Sale, in dangerously close proximity when they should have been miles out of range, finally put themselves in front when Mark Cueto, every inch a Lions wing despite Sir Clive Woodward's views to the contrary, scored a try out of nothing from fully 50 metres.

"I was a wing myself," said Phillipe Saint-André, the former France captain and current Sale coach. "I know one when I see one, and Mark is a man who smells the line." Saint-André said something else that was absolutely right.

"This is a sad day for rugby in England, seeing Harlequins relegated," he acknowledged. "They are a club with a history, and in France, we know more of them than perhaps any other team. But it is also a beautiful day, because this is the drama that rugby gives us."

Many will have seen it as comedy, others as farce, some as tragedy. Whatever the truth of it, it was pure theatre, and without it there is no sport worthy of the name.

Harlequins: Tries Staunton, Hayter, Duffy; Conversions Staunton 2; Penalty Staunton.

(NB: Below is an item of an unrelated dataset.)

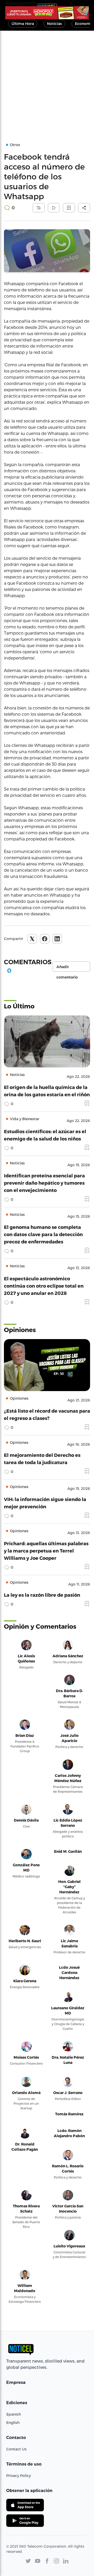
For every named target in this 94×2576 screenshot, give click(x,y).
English (13, 2422)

Sale: Tries Hanley, Cueto; Conversions Hodgson 2; Penalties Hodgson 3.

Harlequins: G Duffy (T Williams, 72); G Harder, W Greenwood, M Deane, S Keogh (D James, 40); J Staunton, S So'oialo; M Worsley (C Jones, 51), J Hayter, J Dawson, R Winters, S Miall (J Evans, 51), N Easter (L Sherriff, 75), A Vos (capt), A Diprose.

Sale: M Cueto; O Ripol, J Robinson (capt), R Todd, S Hanley; C Hodgson, B Redpath; A Sheridan, S Bruno (A Titterrell, 45), B Stewart (S Turner, 51), I Fernandez Lobbe (C Jones, 45), D Schofield, J White, J Carter, S Chabal (M Lund, 62).

Referee: D Pearson (Northumberland).